The FLSA mandates that employees receive a minimum wage and overtime pay for hours exceeding 40 in a week, at a rate of 1.5 times the employee’s regular pay rate. There are exceptions to this rule.  If an employee is employed in a “bona fide executive, administrative, or professional capacity” (“EAP exemption”), they are exempt from receiving overtime pay.1 In order to qualify for the EAP exemption, an employee must satisfy both: (a) a salary basis test; and (b) a duties test.

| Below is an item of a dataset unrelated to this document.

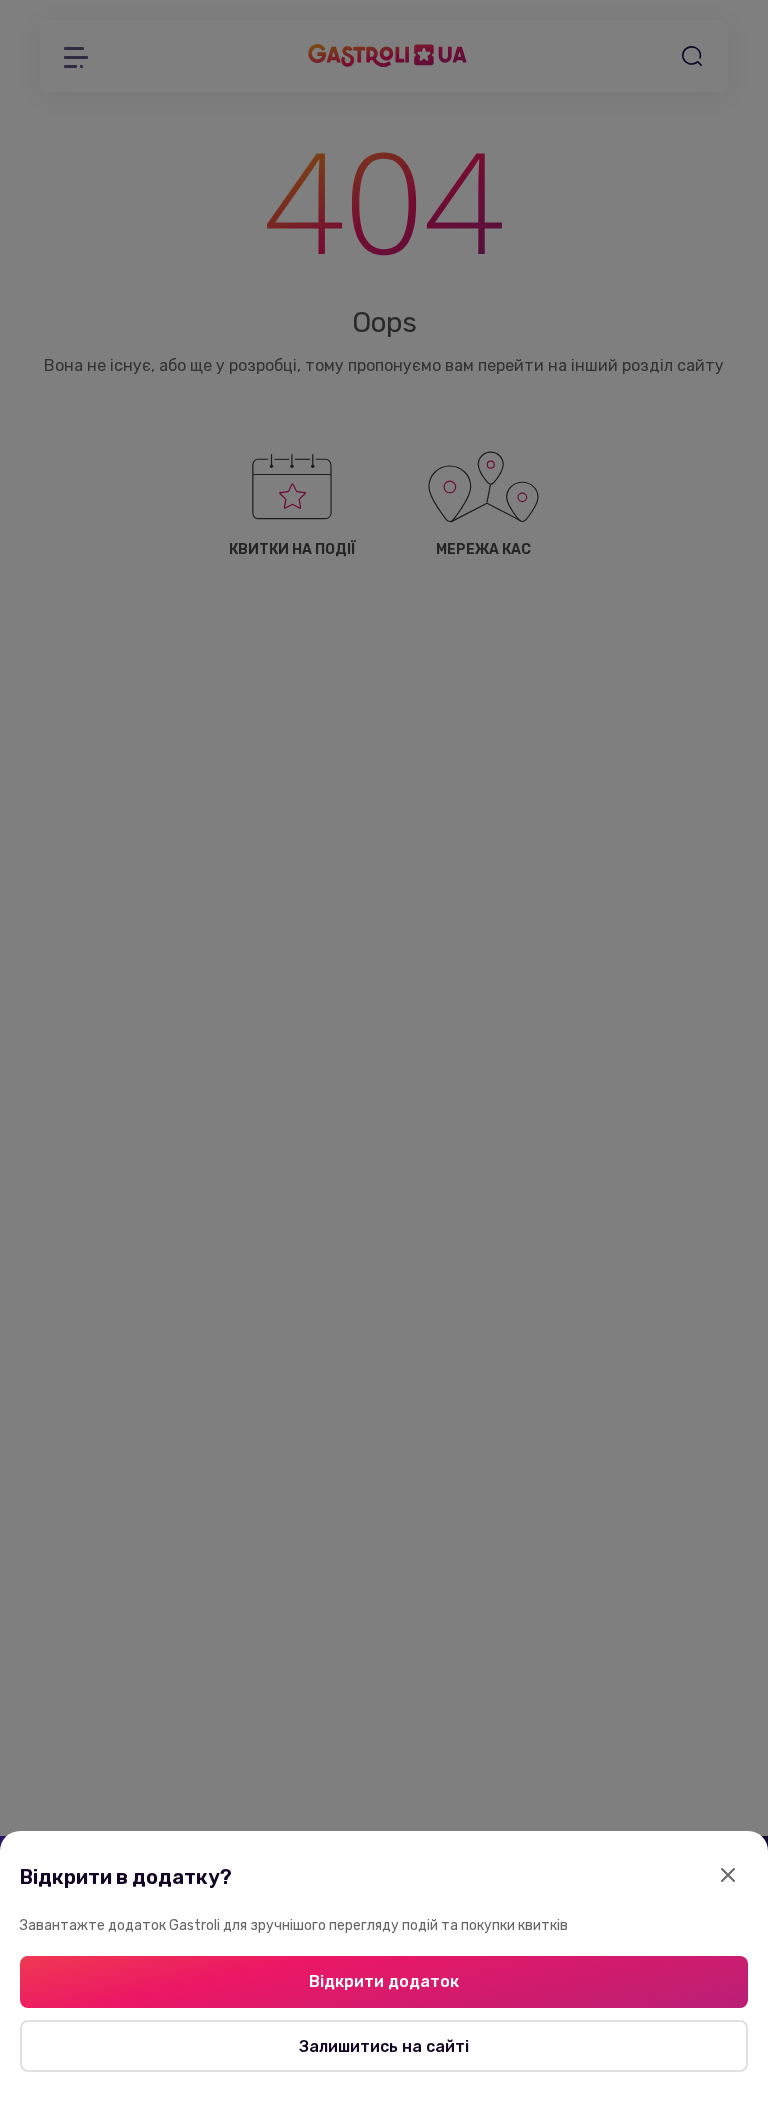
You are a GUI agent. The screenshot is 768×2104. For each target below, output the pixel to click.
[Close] (728, 1877)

With respect to the salary test, an employee must receive at least $684 per week (equivalent to $35,568 annually for a full-year employee) to be exempt from receiving overtime pay. A highly compensated employee (a separate exemption) must receive a total annual compensation of $107,432 or more (and be paid at least $684 per week) to be exempt from overtime. With respect to the duties test, the employee’s specific job duties must also meet the DOL’s requirements and cannot be satisfied by job titles alone.

The DOL’s proposal:

On August 30, 2023, the DOL announced a proposal to increase the compensation thresholds to qualify for the EAP exemption. The proposal would raise the salary threshold to $1,059 per week (or $55,068 annually for a full-year worker) and to $143,988 for a highly compensated employee. The proposal also provides for future updates to the earnings thresholds, requiring automatic updates every three years. The proposal results in the following, among other things: (1) more employees being non-exempt, and thus, qualifying for overtime pay; and (2) more employees receiving salary increases in order to qualify for the exemption from overtime pay. Both requirements have a significant impact on employers’ bottom lines.

The DOL estimates that the proposal would require recategorizing approximately 3.4 million employees from FLSA-exempt to non-exempt and remove high compensation eligibility for nearly 250,000 employees.

As it relates to the athletes, and in particular, student athletes, these threshold increases raise the odds that an athlete’s pay will not reach FLSA’s exemption floor. As the movements for broader rights for athletes and increased eligibility for FLSA wage and hour protections for the general population converge, the impact on athletes and those they play (or, rather, work) for could be significant.

Irwin A. Kishner and Shivani Poddar are partners, and Silvia Stockman is an associate, with Herrick, Feinstein. Partners Daniel A. Etna and John H. Chun contributed to this column.